Une agression sexuelle traitée comme une blague, une main entre les jambes d’une femme, involontairement, collectivement, joyeusement. « Oups ». Le rire vient de l’effacement total du consentement. Ce n’est pas de l’absurde. C’est de la normalisation.

Dire cela n’est pas anachronique. Des femmes, à l’époque déjà , savaient que ce n’était pas drôle. Simplement, elles n’avaient ni tribune, ni revue équivalente, ni pouvoir symbolique comparable. Elles existaient ailleurs. Dans des publications comme Ah ! Nana, par exemple. En marge.
Le problème n’est pas Édika seul
Édika n’est pas un cas isolé. Il est un produit cohérent d’un écosystème culturel. Son humour pousse loin le grotesque, l’absurde, le scatologique. Il ridiculise souvent les hommes, leurs obsessions, leur bêtise. C’est vrai. Mais ridiculiser les hommes n’empêche pas d’objectifier les femmes.
Le second degré, quand il existe, est asymétrique. Les hommes sont risibles. Les femmes sont regardées. Désirées. Touchées. Pesées. Jaugées. Rarement sujettes de leur propre désir. Presque jamais sujettes du gag.
C’est là que le contexte patriarcal devient central. Non comme insulte, mais comme structure. Un monde où la domination masculine est tellement intégrée qu’elle n’a plus besoin d’être justifiée. Elle devient décor.

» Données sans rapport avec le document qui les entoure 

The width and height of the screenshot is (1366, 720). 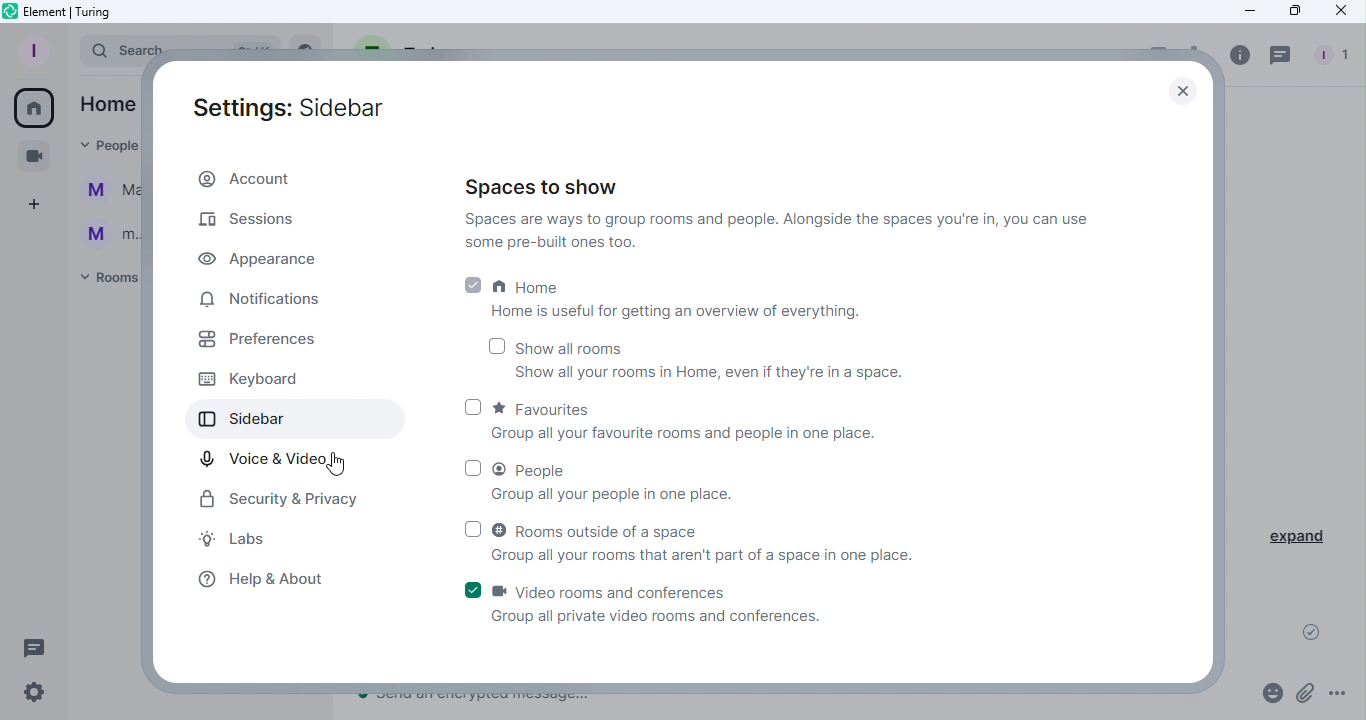 I want to click on People, so click(x=114, y=145).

Le génie sans critique n’est qu’un mythe confortable
Comparer ce travail de contextualisation à ce qu’on fait avec Lovecraft ou Céline n’est pas excessif. On peut reconnaître une importance historique, une influence esthétique, tout en disant clairement : ce socle idéologique pose problème.
Refuser ce travail, c’est préférer la légende au réel. C’est protéger une nostalgie masculine qui s’auto-proclame universelle. C’est refuser d’entendre que ce rire-là ne faisait pas rire tout le monde.
Le féminisme ne demande pas d’effacer Édika. Il demande de cesser de l’extraire de son bain culturel. De dire que ce « grand nom » s’inscrit dans une tradition majoritairement masculine, dominée par un regard patriarcal, et que cette tradition a produit des œuvres peut-être brillantes, certes, mais avec des angles morts massifs.

Rire, oui. Mais pas à n’importe quel prix
Une blague grossophobe n’est pas subversive. Une agression sexuelle dessinée comme un gag n’est pas audacieuse. Une femme réduite à un corps disponible n’est pas un symbole de liberté.
Ce qui était considéré comme transgressif dans les années 70-80 ressemblait souvent à une liberté réservée à ceux qui avaient déjà la parole. Les autres ne pouvaient que rire jaune. Ou se taire.
Remettre cela sur la table aujourd’hui, ce n’est pas salir la mémoire. C’est refuser l’héritage sans inventaire. C’est faire enfin ce que les hommages ne font presque jamais : penser.